▸ Set problem: In the material from its first line to the line with "Screen dimensions: 1450x1146 point(762,24)", change "screenshot" to "screen capture" and give those lines again with nothing else altered. Leave the pictures out.

————

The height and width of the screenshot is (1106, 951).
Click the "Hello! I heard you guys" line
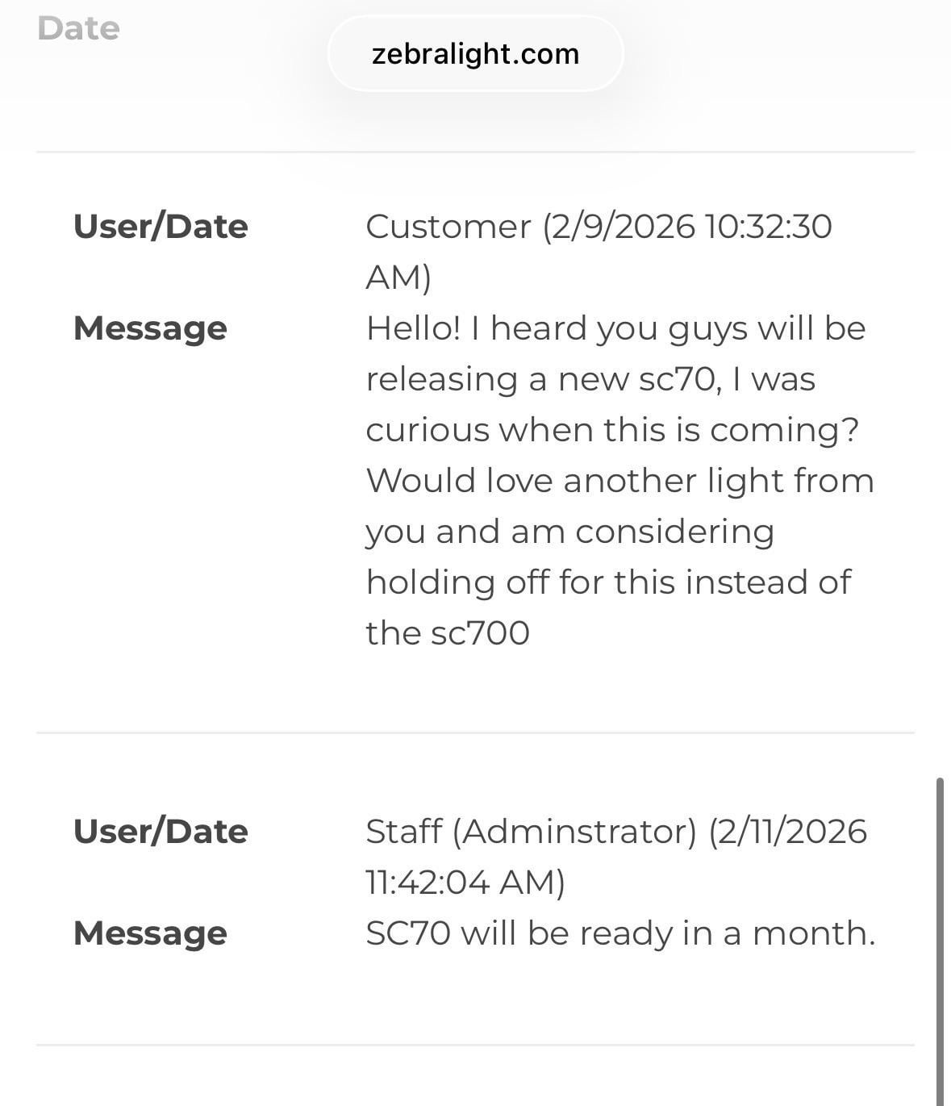615,328
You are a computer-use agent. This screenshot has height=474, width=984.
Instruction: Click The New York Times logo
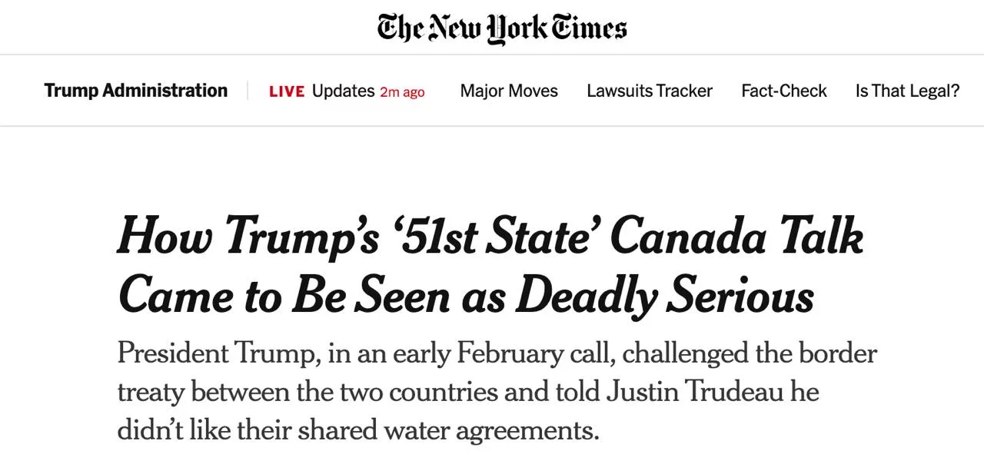coord(502,28)
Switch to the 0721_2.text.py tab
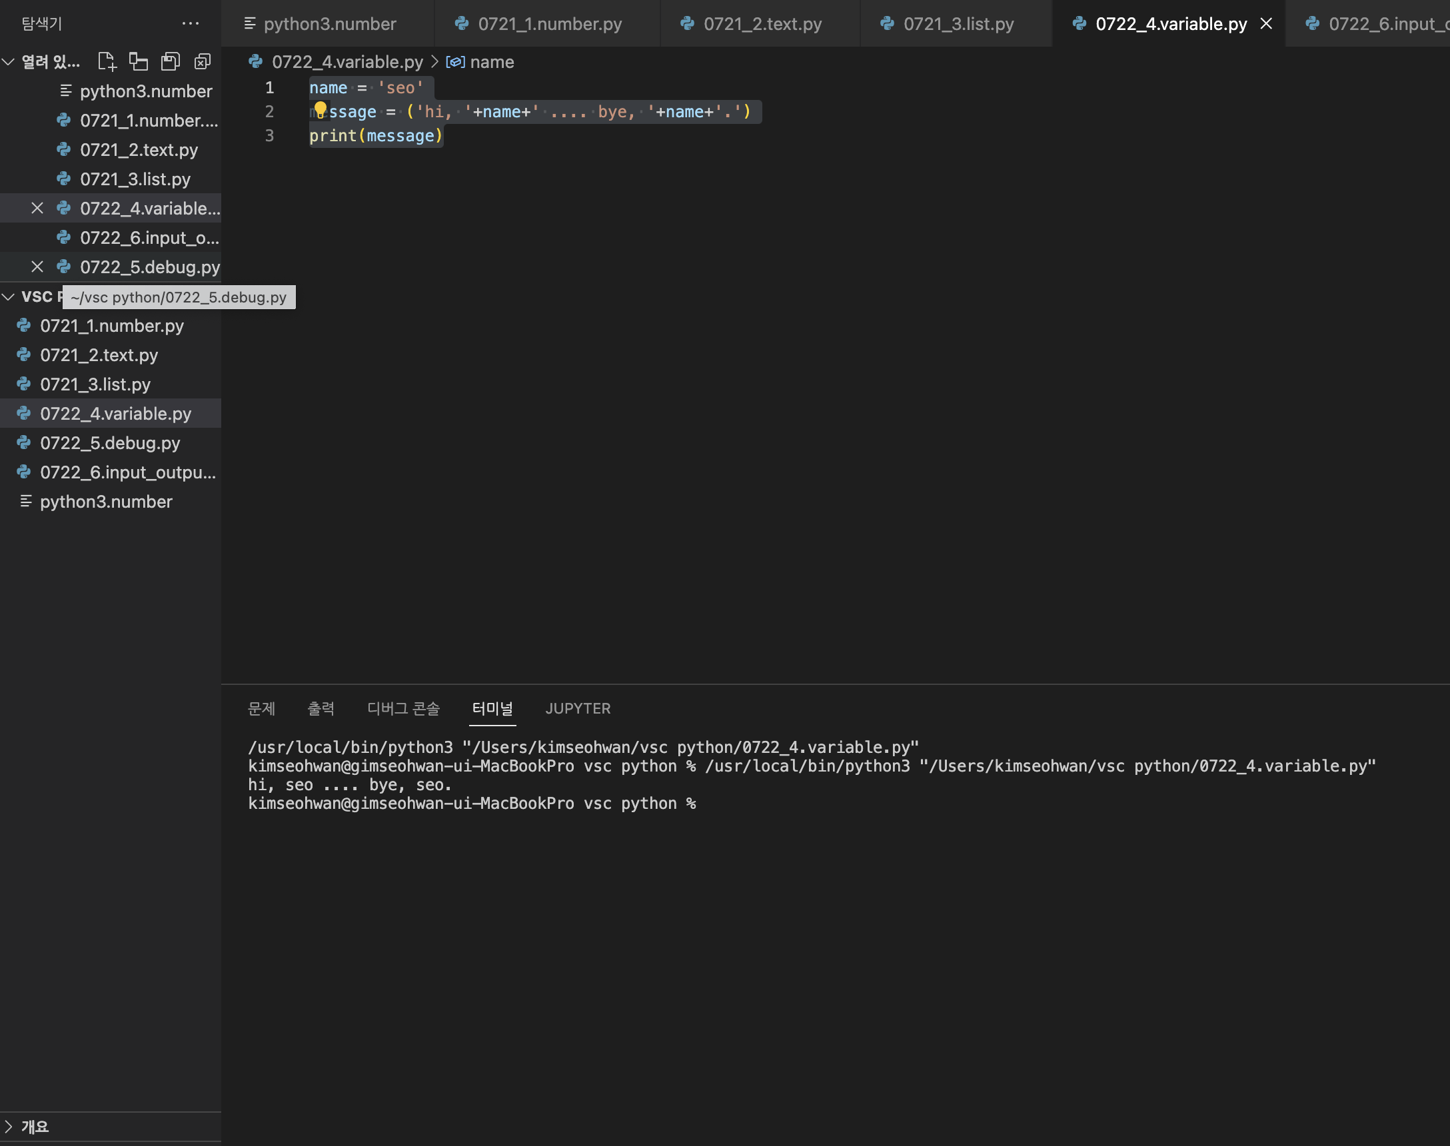Screen dimensions: 1450x1146 point(762,24)
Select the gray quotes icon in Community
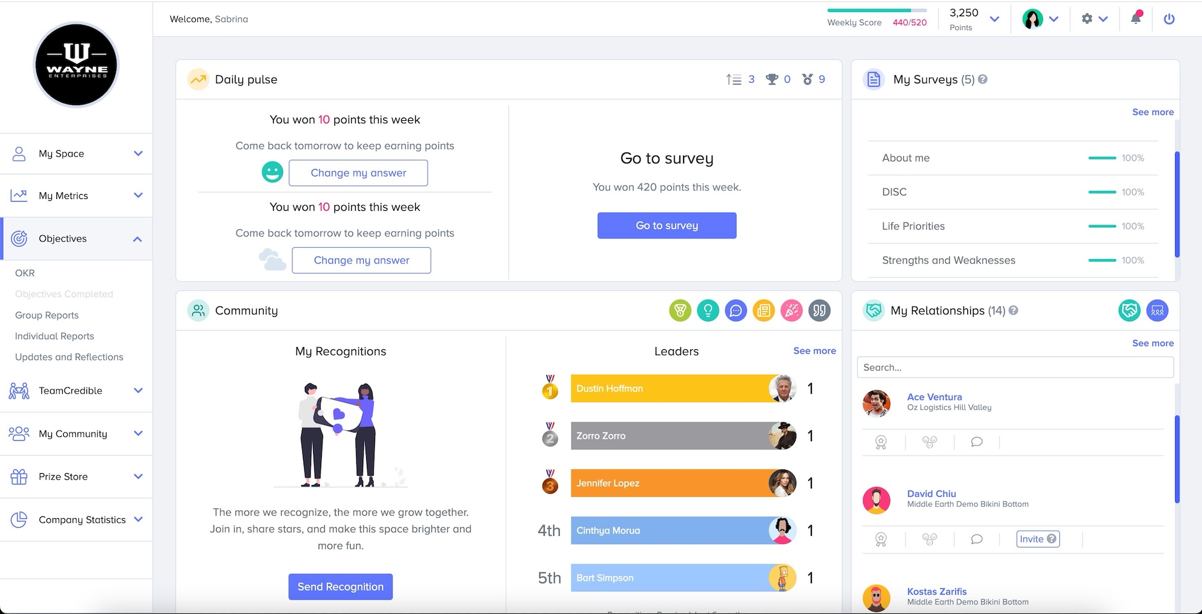 pyautogui.click(x=819, y=310)
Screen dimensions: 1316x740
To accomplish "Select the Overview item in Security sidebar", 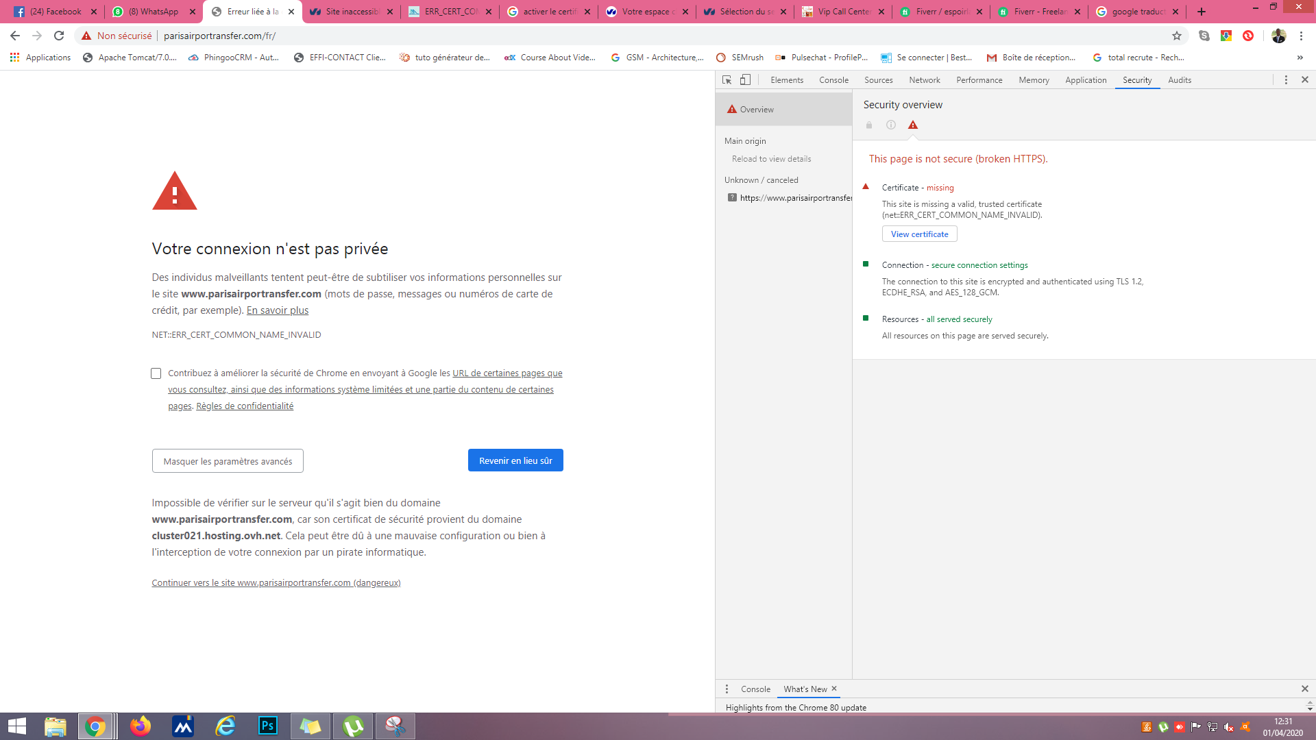I will tap(756, 110).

————

▸ Written answer:
The height and width of the screen capture is (1106, 951).
Click the "Hello! I heard you guys" line
615,328
You are a computer-use agent. This screen capture has height=474, width=984.
Instruction: Click The New York Times logo
coord(502,28)
Switch to the 0721_2.text.py tab
Screen dimensions: 1450x1146 point(762,24)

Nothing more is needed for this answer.